Copy the Palmeiro post between "On July 19, I" and "Arn, we’re waiting.", inclusive, swapping "Hall of Fame" for "Baseball Hall of Fame".

Reading text:
= = = = = = =
On July 19, I wrote a blog entry explaining why I believed that Rafael Palmeiro deserved to be in the Hall of Fame once his playing career was over. Less than two weeks later, Palmeiro was suspended for steroids.
Soon after the end of Palmeiro’s suspension, his agent, Arn Tellem, said:
There is another side to this story, and Raffy will tell it soon. I hope that the public will wait to make a final judgment about Rafael until they hear his story in its entirety.
Well, Arn, we’re waiting.
I guess “soon” is pretty subjective, and apparently it means something different to Arn Tellem and Rafael Palmeiro than it does to the rest of us. When the suspension was first handed down, I did not want to believe it. The fact that Jose Canseco might be telling the truth about Palmeiro had never crossed my mind before August 1, and I still have a hard time believing it. But let’s look at the alternatives and see how believable they are:
- Alternative 1: Rafael Palmeiro has never knowingly taken steroids, just like he says.
Experts have said it is highly unlikely that Palmeiro could have unknowingly taken Stanozolol, the steroid that he tested positive for. The only way I see that Palmeiro could have unknowingly taken it is if there is some sort of conspiracy involved, someone slipping some substance into his food or something. I have no idea what form Stanozolol is in when it is taken into the body, but I have to assume it isn’t as simple as slipping it into food or a drink; otherwise, I don’t think the experts would be saying he couldn’t have done it accidentally. Maybe Jose Canseco, in an effort to sell more books, bribed Palmeiro’s wife to stick a needle in Raffy’s butt while he slept.
= = = = = = =
Extracted material:
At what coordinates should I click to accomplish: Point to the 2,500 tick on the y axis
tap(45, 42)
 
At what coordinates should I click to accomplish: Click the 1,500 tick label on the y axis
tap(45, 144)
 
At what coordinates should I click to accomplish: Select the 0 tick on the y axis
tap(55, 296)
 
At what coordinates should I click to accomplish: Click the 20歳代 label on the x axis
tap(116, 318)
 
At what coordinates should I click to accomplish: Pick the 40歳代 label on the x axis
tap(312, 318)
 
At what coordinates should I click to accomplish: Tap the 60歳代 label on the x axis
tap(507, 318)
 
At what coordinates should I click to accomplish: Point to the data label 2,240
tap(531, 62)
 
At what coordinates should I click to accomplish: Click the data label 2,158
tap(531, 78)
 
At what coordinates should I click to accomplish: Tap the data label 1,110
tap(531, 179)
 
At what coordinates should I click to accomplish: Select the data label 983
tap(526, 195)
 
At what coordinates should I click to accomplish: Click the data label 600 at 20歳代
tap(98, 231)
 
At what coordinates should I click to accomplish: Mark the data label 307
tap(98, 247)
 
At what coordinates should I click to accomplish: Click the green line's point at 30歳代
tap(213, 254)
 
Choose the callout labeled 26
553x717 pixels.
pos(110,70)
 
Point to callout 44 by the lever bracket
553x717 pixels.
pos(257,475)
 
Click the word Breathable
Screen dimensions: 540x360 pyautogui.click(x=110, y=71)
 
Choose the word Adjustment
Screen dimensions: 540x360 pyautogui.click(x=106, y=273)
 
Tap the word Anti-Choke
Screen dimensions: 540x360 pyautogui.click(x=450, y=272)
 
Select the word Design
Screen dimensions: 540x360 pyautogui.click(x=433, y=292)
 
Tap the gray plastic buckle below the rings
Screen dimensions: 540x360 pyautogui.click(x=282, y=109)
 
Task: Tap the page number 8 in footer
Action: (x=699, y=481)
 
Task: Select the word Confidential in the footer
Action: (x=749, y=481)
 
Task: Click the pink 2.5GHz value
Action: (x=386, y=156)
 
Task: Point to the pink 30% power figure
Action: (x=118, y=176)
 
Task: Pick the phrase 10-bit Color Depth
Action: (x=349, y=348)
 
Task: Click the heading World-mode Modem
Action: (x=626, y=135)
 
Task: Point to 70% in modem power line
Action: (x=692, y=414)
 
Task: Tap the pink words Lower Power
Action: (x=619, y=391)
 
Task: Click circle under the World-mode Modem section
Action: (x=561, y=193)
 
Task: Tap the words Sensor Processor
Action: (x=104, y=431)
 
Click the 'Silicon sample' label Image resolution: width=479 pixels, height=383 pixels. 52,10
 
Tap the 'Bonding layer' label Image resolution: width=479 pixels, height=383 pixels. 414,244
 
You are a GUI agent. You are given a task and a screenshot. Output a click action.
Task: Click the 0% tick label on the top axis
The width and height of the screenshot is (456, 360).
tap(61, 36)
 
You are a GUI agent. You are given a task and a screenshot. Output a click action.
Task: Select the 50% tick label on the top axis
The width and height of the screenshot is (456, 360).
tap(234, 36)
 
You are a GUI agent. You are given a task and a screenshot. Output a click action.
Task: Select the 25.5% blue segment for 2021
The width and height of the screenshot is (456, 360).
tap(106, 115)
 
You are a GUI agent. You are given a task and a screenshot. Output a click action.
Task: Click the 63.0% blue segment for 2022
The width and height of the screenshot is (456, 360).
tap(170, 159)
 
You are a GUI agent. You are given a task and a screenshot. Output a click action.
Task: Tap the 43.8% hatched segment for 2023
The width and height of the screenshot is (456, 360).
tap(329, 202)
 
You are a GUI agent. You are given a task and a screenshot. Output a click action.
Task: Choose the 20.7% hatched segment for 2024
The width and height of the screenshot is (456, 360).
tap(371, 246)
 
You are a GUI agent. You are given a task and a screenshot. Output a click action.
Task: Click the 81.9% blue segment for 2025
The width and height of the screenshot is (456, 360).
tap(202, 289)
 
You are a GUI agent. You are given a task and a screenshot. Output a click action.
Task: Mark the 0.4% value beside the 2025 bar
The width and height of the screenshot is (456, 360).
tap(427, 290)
= = = = = = =
Result below:
On July 19, I wrote a blog entry explaining why I believed that Rafael Palmeiro deserved to be in the Baseball Hall of Fame once his playing career was over. Less than two weeks later, Palmeiro was suspended for steroids.
Soon after the end of Palmeiro’s suspension, his agent, Arn Tellem, said:
There is another side to this story, and Raffy will tell it soon. I hope that the public will wait to make a final judgment about Rafael until they hear his story in its entirety.
Well, Arn, we’re waiting.